Monday, February 03, 2014

Descent Into Chaos

We are ready for a national mobilization and complete blockade of the government quarter. The time for chatter has passed."
Dmitry Jarosh, leader, radical group Pravy Sektor (Right Sector)
Radicals a wild card in Ukraine's protests
A protester mans the barricade in front of riot police in Kiev, Ukraine, Saturday, Feb. 1, 2014. Ukraine's embattled president Viktor Yanukovych is taking sick leave as the country's political crisis continues without signs of resolution.(AP Photo/Sergei Chuzavkov)

"Why don't we hear condemnation of those who seize and hold government buildings, burn, torch the police, use racist and anti-Semitic and Nazi slogans?"
Russian Foreign Minister Sergey Lavrov

When the protests in Ukraine began in November, huge crowds came out in support of the peaceful protests that the organizing opposition leaders, felt confident they could control. And they were able to, for the first while, the protesters listening to and respecting the opinions and orders of the leaders who had organized these mass demonstrations of public dissonance with President Yanukovych's decision to re-embrace Russia and bypass European Union offers for economic aid.

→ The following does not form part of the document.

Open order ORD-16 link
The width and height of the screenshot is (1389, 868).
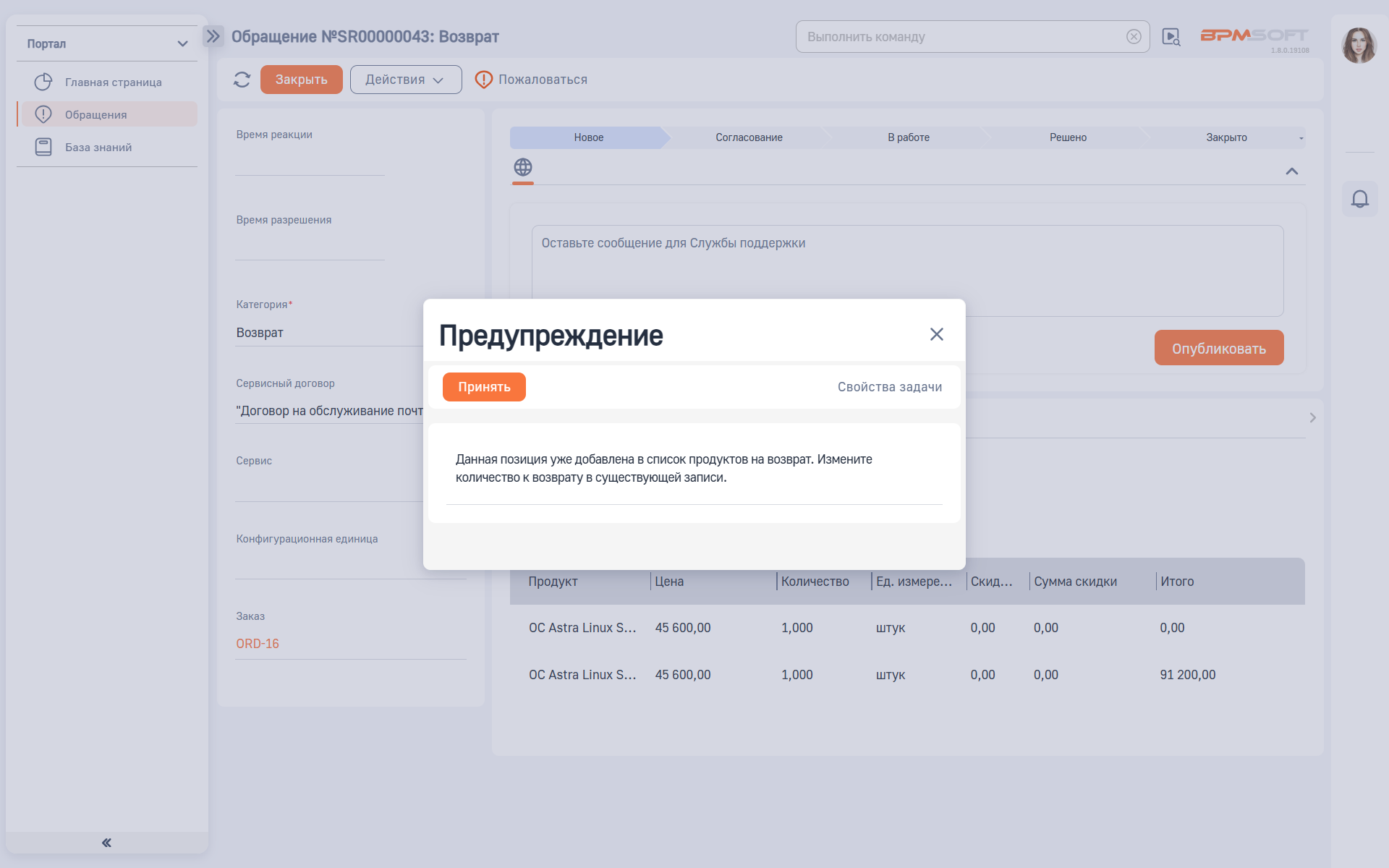point(258,643)
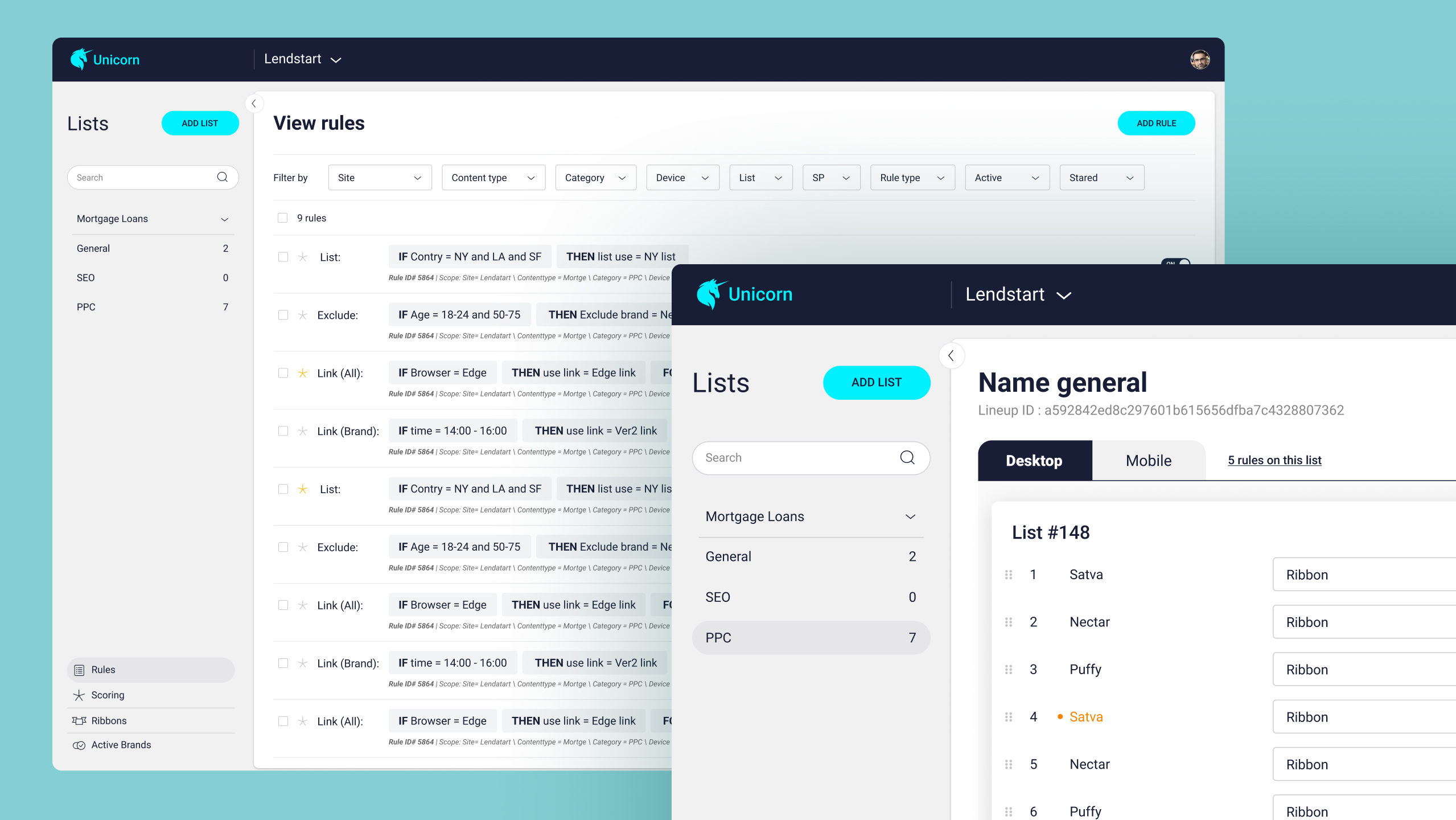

Now, President Viktor Yanukovych is in sick bay, taking a rest from all the aggravation he brought down on the country, and the radical groups have taken command of the protests with violence condemned by the political opposition leaders whose efforts had initiated the civil unrest. The anti-protest laws, emulating the autocratic measures taken by Russian President Vladimir Putin did not endear Mr. Yanukovych to protesters who started out insisting on dialogue, not violence.

And then the violence perpetrated by riot police on protest camps changed the equation, where it swiftly became clear that the government was hugely disinterested in dialogue and invested instead in clearing away the rabble as swiftly as possible, spurring similar action on the part of the protesters. Demonstrators began taunting and battling police, they built barricades, and they settled in for the duration, despite the long, cold nights of winter.

A division between the radical groups and the opposition protest leaders resulted, with opposition leader Vitali Klitschko ending up having a fire extinguisher sprayed at him as a symbol of the level of frustrated wretchedness that has come to typify the lack of the only kind of concession from the government acceptable; the resignation of the president, not the governing council, not the prime minister. Only then might it be feasible for the country to begin again to negotiate in its best interests for the future; alignment with the EU.

Demonstrators aligned with extreme nationalists with their usual anti-Semitic ravings, and who nostalgically celebrate the Ukrainian partisans who fought bravely in the company of Nazi soldiers against the Red Army during World War Two, have sullied the entire proceedings. Their presence has given Russia moral ammunition against the entire protest movement, relegating it to fascism-tainted status, and a return to the excesses of ugly right-wing nationalism.

"The situation in Ukraine is so tense that radical groups appear like mushrooms after the rain", commented Andrew Parub, co-ordinator of the volunteer security corps for the mainstream protesters. When the Yanukovych government made a move toward protest concessions, including an amnesty for arrested protesters once demonstrators leave occupied buildings, along with a repeal of the anti-protest laws, they impressed none among the opposition.

But the radicals interpreted the offers as encouragement to ramp up their violence. "Peaceful demonstrations didn't give any results and many were disappointed, but we on the barricades forced Yanukovych to become frightened", boasted one young masked radical. "Yanukovych only understands the language of force. Only radical actions will force him to go", said Spilna Sprava's Denis Nakhmanovich.